Костя промолчал. Он не хотел говорить — где.
Я все‑таки решил выведать.
— Как хошь хорони, а они найдут. И тогда прямо в острог аль в арестански роты.
— У нас не найдут.
— Разыщут. Телега — она и есть телега. Вверх дном ее перевернут.
— И перевернут — не найдут. Если разбивать начнут, тогда…
— А крепко забито?
— Тятька делал.
— Снаружи незаметно?
— Погляди иди.
Я подошел и посмотрел на телегу. Она, как и все, «на четырех колесах». И никому в голову не придет, что у этой телеги двойное дно. Сверху ровное, а вниз уходит углом.
— Только молчи. У многих такие телеги.
— Сколько там?
— Мер шесть. Да вчера столько да завтра. А у вас?
— Нам прятать негде. Телега худая, солома и то вываливается.
— Наш тятька здорово придумал. Насыпаем сверху, а выпущаем снизу. Вынул дощечку, она и потечет.
Мы пошли с Костей туда, где шел обыск. Только что отъехал Василий Госпомил. У него ничего не нашли.

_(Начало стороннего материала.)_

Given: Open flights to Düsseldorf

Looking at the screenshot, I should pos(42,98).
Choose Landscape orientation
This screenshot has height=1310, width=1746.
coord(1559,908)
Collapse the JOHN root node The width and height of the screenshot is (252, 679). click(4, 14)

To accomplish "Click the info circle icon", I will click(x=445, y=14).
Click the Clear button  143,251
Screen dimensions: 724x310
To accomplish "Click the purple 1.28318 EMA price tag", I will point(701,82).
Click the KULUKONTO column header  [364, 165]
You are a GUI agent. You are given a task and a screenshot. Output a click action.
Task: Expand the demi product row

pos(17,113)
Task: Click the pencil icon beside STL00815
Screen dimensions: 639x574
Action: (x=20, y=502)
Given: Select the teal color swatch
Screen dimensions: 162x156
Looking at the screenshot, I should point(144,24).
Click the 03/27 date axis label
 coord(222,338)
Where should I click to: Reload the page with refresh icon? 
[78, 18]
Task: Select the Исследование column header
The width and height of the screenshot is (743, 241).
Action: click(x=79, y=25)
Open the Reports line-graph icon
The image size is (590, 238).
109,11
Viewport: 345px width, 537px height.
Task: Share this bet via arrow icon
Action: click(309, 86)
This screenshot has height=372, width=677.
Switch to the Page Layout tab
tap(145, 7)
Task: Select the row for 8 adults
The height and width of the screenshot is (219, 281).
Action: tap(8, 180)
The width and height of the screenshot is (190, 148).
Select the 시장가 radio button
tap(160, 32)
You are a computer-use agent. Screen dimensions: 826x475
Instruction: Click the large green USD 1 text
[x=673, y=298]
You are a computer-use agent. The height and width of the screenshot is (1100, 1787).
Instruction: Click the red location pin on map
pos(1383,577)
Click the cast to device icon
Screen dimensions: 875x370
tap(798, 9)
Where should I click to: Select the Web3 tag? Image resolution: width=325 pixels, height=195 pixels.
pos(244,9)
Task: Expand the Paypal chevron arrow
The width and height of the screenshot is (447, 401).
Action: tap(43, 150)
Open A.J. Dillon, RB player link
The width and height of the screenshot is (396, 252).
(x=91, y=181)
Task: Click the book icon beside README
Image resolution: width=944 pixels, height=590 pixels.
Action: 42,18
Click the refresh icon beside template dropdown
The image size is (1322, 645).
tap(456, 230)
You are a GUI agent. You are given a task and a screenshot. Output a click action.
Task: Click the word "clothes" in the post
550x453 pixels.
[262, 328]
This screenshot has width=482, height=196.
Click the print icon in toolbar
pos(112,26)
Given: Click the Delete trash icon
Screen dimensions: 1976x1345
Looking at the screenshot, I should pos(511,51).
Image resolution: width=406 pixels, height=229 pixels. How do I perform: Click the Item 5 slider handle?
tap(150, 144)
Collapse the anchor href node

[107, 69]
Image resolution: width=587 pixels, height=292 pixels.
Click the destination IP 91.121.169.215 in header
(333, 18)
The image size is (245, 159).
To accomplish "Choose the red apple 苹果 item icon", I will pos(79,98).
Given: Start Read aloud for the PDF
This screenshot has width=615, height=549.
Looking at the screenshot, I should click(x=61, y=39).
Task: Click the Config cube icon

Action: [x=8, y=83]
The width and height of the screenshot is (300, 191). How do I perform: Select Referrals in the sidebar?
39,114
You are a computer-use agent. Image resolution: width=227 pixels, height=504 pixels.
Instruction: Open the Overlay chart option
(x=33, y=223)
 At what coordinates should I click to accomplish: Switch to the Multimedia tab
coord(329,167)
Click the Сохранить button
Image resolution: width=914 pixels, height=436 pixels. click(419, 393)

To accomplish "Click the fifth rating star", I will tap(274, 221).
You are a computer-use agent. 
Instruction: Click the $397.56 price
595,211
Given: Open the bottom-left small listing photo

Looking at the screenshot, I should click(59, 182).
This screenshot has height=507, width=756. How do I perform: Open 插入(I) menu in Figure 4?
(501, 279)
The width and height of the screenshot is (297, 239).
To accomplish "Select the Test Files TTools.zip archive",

— Подъезжай! — крикнул стражник.
Следующий — Григорий Стручков, по–уличному, Грига, мужик неопределенных лет. Он не имел на лице ни малейшего намека на усы или бороду. Про Григу и жену его Фросинью нехорошее говорили. Особенно про их детей. Будто один из ребят похож на такого‑то мужика, другой — на другого, только ни одного нет похожего на Григу. Фросинья — баба веселая, сплетничать сама любила и аккуратно, почти каждый год, к великому ужасу мужа, рожала детей.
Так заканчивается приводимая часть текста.